I admit it: by the time The Husband gets home from work, I am Done with being Mommy. Done with questions that mostly involve the word Why. Done with requests for 337 snacks. Done with distracting, re-directing, diverting, etc. Done with Dora, Barbie, Tinker Toys, Legos, Curious George and every other single toy game book we have in the house. Done with tantrums, sibling altercations and end-of-the-day whining. Done. Done. Done.
So it seems fair to me that I should be allowed to exit at the moment The Husband enters the house. I’m not being completely unreasonable, right? I need the break and want desperately to leave my Mommy-hat behind…maybe until the next morning. Or the next week. Or the next month. Whatever.

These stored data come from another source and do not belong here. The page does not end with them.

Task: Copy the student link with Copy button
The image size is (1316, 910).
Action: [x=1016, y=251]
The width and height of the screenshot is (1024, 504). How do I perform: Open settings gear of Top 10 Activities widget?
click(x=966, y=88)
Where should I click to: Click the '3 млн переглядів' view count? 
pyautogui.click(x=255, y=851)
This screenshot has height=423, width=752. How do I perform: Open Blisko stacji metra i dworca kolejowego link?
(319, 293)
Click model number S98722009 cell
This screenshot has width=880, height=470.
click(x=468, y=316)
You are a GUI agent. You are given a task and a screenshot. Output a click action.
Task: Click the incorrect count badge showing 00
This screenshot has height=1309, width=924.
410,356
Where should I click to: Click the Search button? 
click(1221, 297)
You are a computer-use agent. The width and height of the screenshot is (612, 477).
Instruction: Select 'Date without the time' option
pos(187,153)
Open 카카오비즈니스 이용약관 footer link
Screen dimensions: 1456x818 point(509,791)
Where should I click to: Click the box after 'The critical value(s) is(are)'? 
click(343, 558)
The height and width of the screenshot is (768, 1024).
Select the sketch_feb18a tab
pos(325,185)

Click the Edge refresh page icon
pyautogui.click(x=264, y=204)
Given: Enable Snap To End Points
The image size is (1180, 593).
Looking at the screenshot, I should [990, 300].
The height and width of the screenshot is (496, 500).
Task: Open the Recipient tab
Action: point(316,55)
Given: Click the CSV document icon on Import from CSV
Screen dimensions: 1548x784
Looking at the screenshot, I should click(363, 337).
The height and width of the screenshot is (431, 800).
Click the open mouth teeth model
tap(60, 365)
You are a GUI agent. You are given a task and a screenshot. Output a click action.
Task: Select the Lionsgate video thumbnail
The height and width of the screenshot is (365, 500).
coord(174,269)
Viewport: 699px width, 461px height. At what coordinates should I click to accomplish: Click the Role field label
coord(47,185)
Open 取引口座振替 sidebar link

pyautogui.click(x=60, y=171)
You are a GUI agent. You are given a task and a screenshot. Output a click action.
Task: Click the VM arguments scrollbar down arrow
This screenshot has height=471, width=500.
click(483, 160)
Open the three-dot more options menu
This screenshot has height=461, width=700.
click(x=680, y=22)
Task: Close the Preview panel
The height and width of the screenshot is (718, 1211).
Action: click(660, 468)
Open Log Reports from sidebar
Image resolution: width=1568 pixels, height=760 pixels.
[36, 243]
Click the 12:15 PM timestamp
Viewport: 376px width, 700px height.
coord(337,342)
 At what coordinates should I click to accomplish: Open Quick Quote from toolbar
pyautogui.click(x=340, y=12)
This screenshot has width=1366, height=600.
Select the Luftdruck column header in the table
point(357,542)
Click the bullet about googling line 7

Okay, so my desire to quit being Mommy for a long while isn’t completely fair to The Husband. He is an excellent Husband and Dad, and he understands that the Introvert in me is zapped by the constant people-time that is my day as a Mommy. He tries to give me as much of a break as possible. I hole myself up in the farthest point in the house away from the kids and attempt to let my mind reset. I read. I knit. I catch up on the internet. Anything, as long as it is done in solitude.
Soon, way too soon, however, I hear The Husband calling for me. Or the kids come find me. It’s Family Time. Dinner. More conversation. I try not to snap at The Husband, who just wants to talk to me and the kids, catch up on our day. I feel attacked from all sides as the four people I love most in the world will.not.shut.up.
The bedtime routine is the final straw. Doing jammies, teeth, books, songs, prayers, tuck-ins–and heaven forbid it be a bath night!–absolutely does me in. I collapse at the end of it, unable to form coherent sentences and my eyes glazed over.
The next day, it begins all over again.


Man, isn’t that the truth. I’m totally with you on this. The last half hour before DH gets home is the WORST.
My husband and I solved this problem by him doing bedtime. He is in charge of bedtime and I get 30 minutes of alone time. Fabulous.
Oh … how many times I have said those words … you speak the truth!
I am so there! That’s why I love doing my Passion Parties. It gets me out of the house and in great social situations. (I linked this post to my Coco Chanel blog. )
Thien-Kim´s last blog ..Mom Confessional Wednesday
I’m right there with you! Excellent post!